**Exercise data**
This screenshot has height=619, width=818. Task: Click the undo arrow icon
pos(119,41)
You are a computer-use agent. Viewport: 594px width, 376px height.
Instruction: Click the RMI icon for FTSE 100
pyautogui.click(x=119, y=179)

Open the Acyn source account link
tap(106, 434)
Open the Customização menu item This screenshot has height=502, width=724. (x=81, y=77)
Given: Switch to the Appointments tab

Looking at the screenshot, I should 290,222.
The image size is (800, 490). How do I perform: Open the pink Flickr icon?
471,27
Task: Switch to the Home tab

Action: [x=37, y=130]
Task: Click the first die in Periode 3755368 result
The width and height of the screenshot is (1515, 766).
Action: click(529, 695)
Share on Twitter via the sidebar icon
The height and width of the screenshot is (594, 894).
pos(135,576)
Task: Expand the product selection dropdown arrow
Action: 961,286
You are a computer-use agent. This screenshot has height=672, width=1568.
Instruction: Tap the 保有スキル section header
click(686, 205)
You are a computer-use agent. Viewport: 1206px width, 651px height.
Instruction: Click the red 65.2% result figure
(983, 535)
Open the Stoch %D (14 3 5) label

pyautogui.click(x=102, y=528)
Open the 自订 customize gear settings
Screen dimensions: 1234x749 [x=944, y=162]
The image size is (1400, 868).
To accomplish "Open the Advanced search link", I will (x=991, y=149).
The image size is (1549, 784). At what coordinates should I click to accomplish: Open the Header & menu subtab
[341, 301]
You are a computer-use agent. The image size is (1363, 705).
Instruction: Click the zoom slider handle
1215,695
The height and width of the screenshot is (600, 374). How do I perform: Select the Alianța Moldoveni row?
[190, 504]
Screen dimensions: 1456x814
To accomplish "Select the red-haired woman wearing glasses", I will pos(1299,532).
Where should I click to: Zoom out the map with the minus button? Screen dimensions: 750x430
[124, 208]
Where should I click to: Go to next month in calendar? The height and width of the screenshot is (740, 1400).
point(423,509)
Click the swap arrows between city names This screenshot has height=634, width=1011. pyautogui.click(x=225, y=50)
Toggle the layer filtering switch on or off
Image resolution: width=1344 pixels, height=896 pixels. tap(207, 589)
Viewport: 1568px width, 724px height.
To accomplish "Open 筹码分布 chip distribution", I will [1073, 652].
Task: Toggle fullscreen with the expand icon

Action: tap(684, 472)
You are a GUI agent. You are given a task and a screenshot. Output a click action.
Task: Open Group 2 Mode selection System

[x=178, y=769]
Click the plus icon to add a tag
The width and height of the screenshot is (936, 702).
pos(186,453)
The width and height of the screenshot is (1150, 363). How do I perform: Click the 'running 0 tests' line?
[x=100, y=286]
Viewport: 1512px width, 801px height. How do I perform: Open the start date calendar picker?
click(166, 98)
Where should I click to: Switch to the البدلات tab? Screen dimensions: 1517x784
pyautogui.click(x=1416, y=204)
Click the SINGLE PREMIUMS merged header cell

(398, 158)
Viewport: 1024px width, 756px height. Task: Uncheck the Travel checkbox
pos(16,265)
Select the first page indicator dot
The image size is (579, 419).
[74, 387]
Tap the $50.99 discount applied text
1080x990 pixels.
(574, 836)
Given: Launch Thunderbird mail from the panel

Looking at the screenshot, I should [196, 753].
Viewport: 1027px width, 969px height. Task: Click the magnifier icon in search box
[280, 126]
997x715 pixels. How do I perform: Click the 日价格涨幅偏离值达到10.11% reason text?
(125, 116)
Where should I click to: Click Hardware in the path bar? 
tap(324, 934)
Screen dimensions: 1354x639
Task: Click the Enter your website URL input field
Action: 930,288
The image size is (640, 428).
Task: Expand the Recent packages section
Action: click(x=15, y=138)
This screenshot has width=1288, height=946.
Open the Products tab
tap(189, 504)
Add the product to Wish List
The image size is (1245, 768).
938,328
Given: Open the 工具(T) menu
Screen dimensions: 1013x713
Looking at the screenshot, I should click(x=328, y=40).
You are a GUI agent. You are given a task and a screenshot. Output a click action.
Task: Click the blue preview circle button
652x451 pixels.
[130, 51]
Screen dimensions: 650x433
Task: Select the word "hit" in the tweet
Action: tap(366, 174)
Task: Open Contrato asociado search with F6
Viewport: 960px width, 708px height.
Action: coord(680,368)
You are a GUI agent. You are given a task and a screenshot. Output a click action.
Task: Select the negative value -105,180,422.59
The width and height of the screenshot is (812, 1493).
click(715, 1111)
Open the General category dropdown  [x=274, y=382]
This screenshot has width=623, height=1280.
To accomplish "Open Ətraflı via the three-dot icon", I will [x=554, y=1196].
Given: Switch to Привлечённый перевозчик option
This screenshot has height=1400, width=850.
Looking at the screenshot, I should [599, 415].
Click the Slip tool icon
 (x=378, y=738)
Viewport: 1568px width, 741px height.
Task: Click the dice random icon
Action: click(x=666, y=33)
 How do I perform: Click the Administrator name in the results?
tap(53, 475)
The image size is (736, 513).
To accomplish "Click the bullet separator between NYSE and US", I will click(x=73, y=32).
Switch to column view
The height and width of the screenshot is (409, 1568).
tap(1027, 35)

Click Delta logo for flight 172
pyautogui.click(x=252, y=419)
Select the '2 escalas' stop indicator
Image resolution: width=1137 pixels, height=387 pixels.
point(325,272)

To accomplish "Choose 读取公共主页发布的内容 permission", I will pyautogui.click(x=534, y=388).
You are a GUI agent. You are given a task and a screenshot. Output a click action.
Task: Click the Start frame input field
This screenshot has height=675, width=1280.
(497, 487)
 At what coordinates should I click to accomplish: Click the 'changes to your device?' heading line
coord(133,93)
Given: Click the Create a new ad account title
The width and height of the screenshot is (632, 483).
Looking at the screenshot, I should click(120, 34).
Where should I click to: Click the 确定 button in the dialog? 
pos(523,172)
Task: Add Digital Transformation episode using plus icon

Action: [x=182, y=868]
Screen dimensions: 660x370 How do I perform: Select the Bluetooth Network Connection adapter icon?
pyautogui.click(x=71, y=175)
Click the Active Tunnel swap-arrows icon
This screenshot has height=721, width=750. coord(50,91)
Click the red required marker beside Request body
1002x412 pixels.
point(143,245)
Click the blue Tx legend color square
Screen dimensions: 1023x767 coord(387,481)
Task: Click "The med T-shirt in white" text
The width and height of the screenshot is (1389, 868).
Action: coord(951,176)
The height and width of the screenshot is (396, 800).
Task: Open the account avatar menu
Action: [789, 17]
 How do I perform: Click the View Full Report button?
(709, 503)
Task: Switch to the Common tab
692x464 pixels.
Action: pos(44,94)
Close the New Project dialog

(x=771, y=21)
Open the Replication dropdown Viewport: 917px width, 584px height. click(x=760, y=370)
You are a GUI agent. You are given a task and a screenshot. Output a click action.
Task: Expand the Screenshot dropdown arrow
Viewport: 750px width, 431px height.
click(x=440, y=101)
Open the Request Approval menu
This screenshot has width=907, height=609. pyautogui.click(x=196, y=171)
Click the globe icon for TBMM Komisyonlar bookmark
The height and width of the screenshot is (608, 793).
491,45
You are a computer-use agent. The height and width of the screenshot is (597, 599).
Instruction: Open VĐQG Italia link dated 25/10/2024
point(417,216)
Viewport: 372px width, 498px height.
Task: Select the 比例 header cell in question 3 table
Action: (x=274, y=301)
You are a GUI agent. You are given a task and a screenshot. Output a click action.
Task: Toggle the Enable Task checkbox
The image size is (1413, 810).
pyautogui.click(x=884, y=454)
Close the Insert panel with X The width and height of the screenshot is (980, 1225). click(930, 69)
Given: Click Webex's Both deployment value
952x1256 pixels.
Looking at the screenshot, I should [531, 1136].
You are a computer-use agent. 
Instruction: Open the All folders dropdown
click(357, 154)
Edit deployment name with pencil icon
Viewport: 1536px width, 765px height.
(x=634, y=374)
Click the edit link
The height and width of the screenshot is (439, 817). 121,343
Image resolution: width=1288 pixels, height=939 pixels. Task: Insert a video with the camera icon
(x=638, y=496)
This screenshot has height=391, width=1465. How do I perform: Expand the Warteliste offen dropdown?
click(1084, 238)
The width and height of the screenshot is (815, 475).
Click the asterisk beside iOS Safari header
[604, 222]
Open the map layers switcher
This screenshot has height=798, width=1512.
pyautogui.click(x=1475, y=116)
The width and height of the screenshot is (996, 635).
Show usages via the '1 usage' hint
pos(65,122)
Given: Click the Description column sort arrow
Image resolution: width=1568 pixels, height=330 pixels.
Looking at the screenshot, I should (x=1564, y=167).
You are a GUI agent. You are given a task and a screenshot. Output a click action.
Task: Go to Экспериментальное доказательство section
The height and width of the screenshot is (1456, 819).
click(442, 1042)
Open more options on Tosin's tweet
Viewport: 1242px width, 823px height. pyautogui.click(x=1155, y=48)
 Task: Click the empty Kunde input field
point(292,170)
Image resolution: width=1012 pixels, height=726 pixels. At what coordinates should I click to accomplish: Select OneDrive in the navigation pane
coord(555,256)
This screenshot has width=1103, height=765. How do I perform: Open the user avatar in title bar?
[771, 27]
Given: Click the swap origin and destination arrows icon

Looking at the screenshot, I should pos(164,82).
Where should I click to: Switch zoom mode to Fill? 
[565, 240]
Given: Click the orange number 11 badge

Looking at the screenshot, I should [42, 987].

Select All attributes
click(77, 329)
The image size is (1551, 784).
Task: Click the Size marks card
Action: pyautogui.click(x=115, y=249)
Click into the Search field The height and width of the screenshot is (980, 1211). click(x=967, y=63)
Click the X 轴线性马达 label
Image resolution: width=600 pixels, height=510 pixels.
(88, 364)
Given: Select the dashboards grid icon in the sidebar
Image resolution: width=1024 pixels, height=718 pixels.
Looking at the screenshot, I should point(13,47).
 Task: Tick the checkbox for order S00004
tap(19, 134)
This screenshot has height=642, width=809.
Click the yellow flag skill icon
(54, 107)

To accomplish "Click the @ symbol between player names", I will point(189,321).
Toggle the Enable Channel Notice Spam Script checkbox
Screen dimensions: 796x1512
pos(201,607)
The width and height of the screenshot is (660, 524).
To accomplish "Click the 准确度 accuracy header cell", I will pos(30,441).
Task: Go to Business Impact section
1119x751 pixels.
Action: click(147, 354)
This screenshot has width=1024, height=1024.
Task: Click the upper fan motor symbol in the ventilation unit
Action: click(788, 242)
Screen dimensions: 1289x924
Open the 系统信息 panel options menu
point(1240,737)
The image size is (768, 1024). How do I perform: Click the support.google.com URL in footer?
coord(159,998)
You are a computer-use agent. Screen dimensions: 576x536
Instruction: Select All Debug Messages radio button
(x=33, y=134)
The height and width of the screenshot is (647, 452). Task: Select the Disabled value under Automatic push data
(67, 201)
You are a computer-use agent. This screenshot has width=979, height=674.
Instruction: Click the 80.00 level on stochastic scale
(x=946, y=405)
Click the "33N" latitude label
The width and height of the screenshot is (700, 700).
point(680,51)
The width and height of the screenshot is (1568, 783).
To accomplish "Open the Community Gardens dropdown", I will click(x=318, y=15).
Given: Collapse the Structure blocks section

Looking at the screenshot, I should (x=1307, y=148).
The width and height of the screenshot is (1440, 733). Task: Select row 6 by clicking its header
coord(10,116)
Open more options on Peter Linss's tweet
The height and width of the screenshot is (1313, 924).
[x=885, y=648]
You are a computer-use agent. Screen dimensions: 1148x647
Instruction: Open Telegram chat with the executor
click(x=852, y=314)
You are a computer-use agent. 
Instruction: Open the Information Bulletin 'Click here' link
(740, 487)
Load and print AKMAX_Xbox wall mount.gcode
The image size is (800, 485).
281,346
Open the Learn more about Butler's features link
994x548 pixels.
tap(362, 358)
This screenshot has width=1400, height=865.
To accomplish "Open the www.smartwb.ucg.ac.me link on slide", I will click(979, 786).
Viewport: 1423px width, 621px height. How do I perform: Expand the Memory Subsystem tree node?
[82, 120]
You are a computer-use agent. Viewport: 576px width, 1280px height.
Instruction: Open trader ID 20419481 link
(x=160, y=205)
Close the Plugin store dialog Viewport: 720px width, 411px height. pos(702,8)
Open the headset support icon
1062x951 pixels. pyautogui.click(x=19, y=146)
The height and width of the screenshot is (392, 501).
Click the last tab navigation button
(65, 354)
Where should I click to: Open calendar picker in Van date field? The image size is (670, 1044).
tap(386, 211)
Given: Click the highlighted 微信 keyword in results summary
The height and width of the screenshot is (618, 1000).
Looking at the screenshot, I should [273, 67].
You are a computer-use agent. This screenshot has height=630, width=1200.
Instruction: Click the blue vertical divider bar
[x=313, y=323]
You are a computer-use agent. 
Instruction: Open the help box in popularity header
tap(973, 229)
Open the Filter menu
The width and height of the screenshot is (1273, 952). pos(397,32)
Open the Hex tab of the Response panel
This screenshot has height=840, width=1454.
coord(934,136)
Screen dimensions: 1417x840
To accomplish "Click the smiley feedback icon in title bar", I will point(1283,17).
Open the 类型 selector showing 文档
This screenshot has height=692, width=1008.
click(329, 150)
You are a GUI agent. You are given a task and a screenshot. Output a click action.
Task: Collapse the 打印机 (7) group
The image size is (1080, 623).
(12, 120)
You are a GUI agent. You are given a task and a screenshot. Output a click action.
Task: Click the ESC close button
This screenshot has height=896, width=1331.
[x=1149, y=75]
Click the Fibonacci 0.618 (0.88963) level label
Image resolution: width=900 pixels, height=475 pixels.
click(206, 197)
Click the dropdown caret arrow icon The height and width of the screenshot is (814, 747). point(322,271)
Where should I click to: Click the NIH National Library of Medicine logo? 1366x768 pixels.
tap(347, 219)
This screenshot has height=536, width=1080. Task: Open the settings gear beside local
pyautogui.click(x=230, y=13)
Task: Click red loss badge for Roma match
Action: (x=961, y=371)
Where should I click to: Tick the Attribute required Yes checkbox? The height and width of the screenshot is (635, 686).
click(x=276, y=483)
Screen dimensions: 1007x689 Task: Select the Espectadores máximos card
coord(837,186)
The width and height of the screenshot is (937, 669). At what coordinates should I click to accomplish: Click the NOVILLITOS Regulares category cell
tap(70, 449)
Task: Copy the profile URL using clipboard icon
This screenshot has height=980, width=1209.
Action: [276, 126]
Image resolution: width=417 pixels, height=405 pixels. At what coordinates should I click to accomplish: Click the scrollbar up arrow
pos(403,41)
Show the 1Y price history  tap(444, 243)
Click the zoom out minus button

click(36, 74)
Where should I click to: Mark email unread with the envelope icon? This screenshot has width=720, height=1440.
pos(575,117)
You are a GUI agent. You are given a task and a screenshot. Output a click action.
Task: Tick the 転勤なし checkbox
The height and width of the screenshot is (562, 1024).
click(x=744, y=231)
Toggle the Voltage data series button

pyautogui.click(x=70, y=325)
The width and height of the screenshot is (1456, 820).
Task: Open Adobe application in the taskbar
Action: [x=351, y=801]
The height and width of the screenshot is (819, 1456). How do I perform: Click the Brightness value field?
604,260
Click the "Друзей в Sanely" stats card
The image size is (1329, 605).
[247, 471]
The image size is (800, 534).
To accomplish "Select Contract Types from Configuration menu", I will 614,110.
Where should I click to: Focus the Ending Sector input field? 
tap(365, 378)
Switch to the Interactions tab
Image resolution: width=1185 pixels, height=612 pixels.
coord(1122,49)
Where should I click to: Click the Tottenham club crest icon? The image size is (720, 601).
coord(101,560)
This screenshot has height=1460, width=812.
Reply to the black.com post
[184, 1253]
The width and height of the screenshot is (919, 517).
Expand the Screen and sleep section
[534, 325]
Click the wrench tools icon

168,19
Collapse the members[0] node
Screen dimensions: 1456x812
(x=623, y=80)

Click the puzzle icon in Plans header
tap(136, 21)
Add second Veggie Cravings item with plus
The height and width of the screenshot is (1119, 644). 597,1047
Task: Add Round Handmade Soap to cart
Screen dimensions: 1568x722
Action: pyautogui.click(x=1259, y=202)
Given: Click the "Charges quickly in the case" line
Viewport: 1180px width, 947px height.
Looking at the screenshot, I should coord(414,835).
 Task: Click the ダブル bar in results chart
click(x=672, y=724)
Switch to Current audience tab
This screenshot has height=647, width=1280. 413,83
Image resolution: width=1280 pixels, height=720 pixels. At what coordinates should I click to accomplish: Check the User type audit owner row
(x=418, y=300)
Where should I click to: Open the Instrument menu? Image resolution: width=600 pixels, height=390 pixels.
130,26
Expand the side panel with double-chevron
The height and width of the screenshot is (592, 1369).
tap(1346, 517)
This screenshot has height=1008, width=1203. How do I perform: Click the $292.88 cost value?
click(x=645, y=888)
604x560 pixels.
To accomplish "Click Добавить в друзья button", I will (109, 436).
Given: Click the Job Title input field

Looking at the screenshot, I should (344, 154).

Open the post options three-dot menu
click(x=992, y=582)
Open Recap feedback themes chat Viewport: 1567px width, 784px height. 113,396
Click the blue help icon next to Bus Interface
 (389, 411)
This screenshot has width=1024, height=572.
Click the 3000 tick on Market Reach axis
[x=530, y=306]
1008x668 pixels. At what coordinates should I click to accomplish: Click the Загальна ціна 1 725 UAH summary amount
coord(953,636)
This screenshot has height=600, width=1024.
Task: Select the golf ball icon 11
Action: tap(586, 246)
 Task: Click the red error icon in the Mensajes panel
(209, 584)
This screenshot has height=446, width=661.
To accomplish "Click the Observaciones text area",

**Aim of the exercise**
Please give an exact copy of the lines above, beginning with the line containing "Share on Twitter via the sidebar icon" and running through the line containing "Screen dimensions: 1456x814", and of no other lines.

**Result of the exercise**
Share on Twitter via the sidebar icon
The height and width of the screenshot is (594, 894).
pos(135,576)
Task: Expand the product selection dropdown arrow
Action: 961,286
You are a computer-use agent. This screenshot has height=672, width=1568.
Instruction: Tap the 保有スキル section header
click(686, 205)
You are a computer-use agent. Viewport: 1206px width, 651px height.
Instruction: Click the red 65.2% result figure
(983, 535)
Open the Stoch %D (14 3 5) label

pyautogui.click(x=102, y=528)
Open the 自订 customize gear settings
Screen dimensions: 1234x749 [x=944, y=162]
The image size is (1400, 868).
To accomplish "Open the Advanced search link", I will (x=991, y=149).
The image size is (1549, 784). At what coordinates should I click to accomplish: Open the Header & menu subtab
[341, 301]
You are a computer-use agent. The image size is (1363, 705).
Instruction: Click the zoom slider handle
1215,695
The height and width of the screenshot is (600, 374). How do I perform: Select the Alianța Moldoveni row?
[190, 504]
Screen dimensions: 1456x814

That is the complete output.